Mr. Quirke: Just one article. (Turns to rack.) That sheep I brought in last night. It was for a charity indeed I bought it from the widow woman at Kiltartan Cross. Where would the poor make a profit out of their dead meat without me? Where now is it? Well, now, I could have swore that that sheep was hanging there on the rack when I went in——
[Pg 52] Mrs. Delane: You must have put it in some other place.
Mr. Quirke: (Going in and searching and coming out.) I did not; there is no other place for me to put it. Is it gone blind I am, or is it not in it, it is?
Mrs. Delane: It’s not there now anyway.
Mr. Quirke: Didn’t you take notice of it there yourself this morning?
Mrs. Delane: I have it in my mind that I did; but it’s not there now.
Mr. Quirke: There was no one here could bring it away?
Mrs. Delane: Is it me myself you suspect of taking it, James Quirke?
Mr. Quirke: Where is it at all? It is certain it was not of itself it walked away. It was dead, and very dead, the time I bought it.
Mrs. Delane: I have a pleasant neighbour indeed that accuses me that I took his sheep. I wonder, indeed, you to say a thing like that! I to steal your sheep or your rack or anything that belongs to you or to your trade! Thank you, James Quirke. I am much obliged to you indeed.
Mr. Quirke: Ah, be quiet, woman; be quiet——
Mrs. Delane: And let me tell you, James Quirke, that I would sooner starve and see everyone belonging to me starve than to eat the size [Pg 53] of a thimble of any joint that ever was on your rack or that ever will be on it, whatever the soldiers may eat that have no other thing to get, or the English that devour all sorts, or the poor ravenous people that’s down by the sea! (She turns to go into shop.)

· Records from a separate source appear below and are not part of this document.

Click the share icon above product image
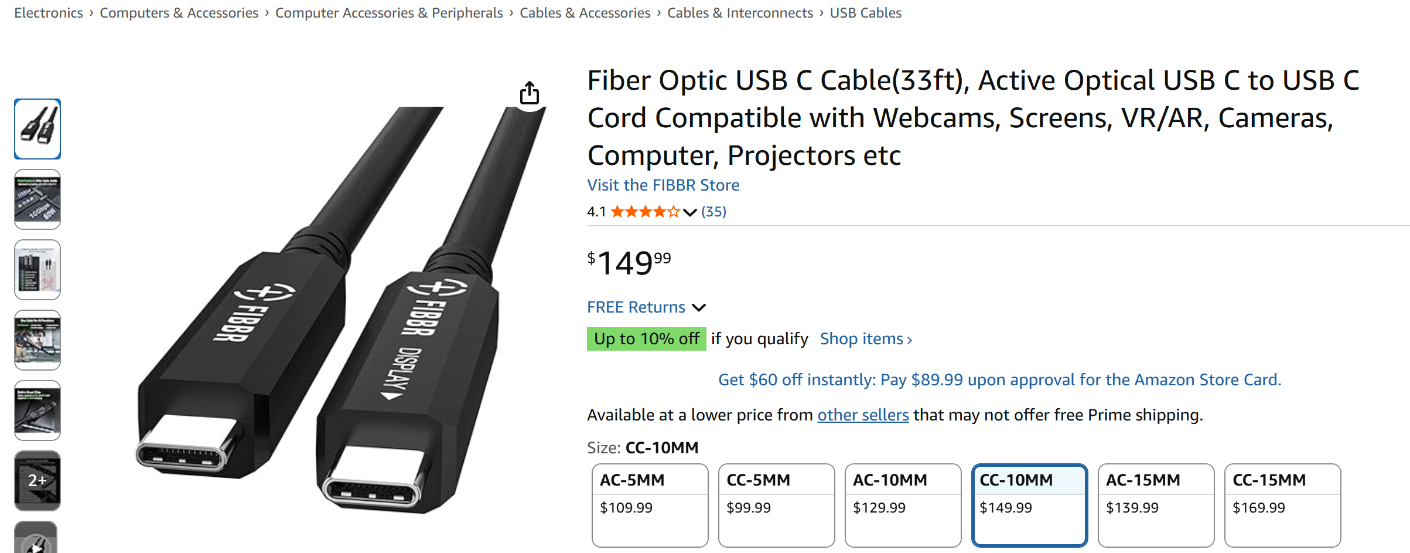This screenshot has width=1410, height=553. coord(530,93)
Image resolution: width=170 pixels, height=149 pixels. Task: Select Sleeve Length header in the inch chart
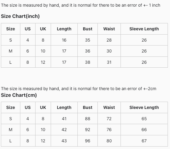point(144,29)
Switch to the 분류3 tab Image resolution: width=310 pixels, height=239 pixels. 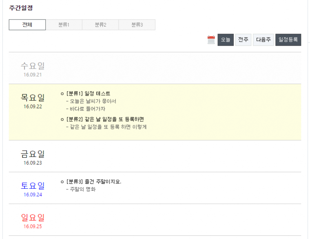pos(137,25)
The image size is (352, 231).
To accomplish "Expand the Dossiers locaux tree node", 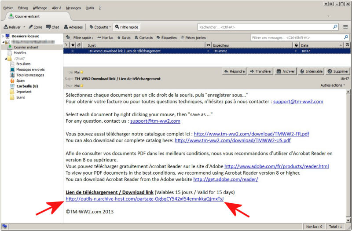I will click(x=3, y=36).
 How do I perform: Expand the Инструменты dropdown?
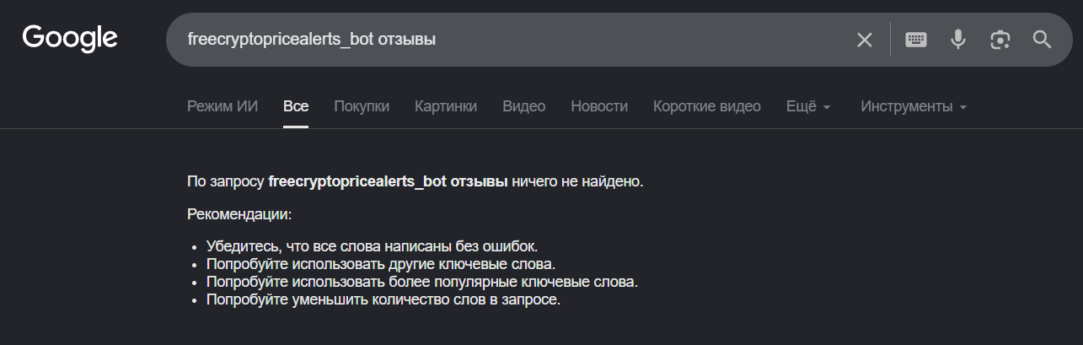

Mr. Quirke: (Stopping her.) Don’t be talking foolishness, woman. Who said you took my meat? Give heed to me now. There must some other message have come. The Sergeant must have got some other message.
Mrs. Delane: (Sulkily.) If there is any way for a message to come that is quicker than to come by the wires, tell me what it is and I’ll be obliged to you.
Mr. Quirke: The Sergeant was up here making an excuse he was sticking up that notice. What was he doing here, I ask you?
Mrs. Delane: How would I know what brought him?
Mr. Quirke: It is what he did; he made as if to go away—he turned back again and I shaving—he brought away the sheep—he will have it for evidence against me——
Mrs. Delane: (Interested.) That might be so.
Mr. Quirke: I would sooner it to have been any other beast nearly ever I had upon the rack.
Mrs. Delane: Is that so?
Mr. Quirke: I bade the Widow Early to kill [Pg 54] it a fortnight ago—but she would not, she was that covetous!
Mrs. Delane: What was on it?
Mr. Quirke: How would I know what was on it? Whatever was on it, it was the will of God put it upon it—wasted it was, and shivering and refusing its share.
Mrs. Delane: The poor thing.
Mr. Quirke: Gone all to nothing—wore away like a flock of thread. It did not weigh as much as a lamb of two months.
Mrs. Delane: It is likely the Inspector will bring it to Dublin?
Mr. Quirke: The ribs of it streaky with the dint of patent medicines——
Mrs. Delane: I wonder is it to the Petty Sessions you’ll be brought or is it to the Assizes?
Mr. Quirke: I’ll speak up to them. I’ll make my defence. What can the Army expect at fippence a pound?
Mrs. Delane: It is likely there will be no bail allowed?
Mr. Quirke: Would they be wanting me to give them good quality meat out of my own pocket? Is it to encourage them to fight the poor Indians and Africans they would have me? It’s the Anti-Enlisting Societies should pay the fine for me.
Mrs. Delane: It’s not a fine will be put on you, [Pg 55] I’m afraid. It’s five years in gaol you will be apt to be getting. Well, I’ll try and be a good neighbour to poor Mrs. Quirke.
(Mr. Quirke, who has been stamping up and down, sits down and weeps. Halvey comes in and stands on one side.)
Mr. Quirke: Hadn’t I heart-scalding enough before, striving to rear five weak children?
Mrs. Delane: I suppose they will be sent to the Industrial Schools?
Mr. Quirke: My poor wife——
Mrs. Delane: I’m afraid the workhouse——
Mr. Quirke: And she out in an ass-car at this minute helping me to follow my trade.
Mrs. Delane: I hope they will not arrest her along with you.
Mr. Quirke: I’ll give myself up to justice. I’ll plead guilty! I’ll be recommended to mercy!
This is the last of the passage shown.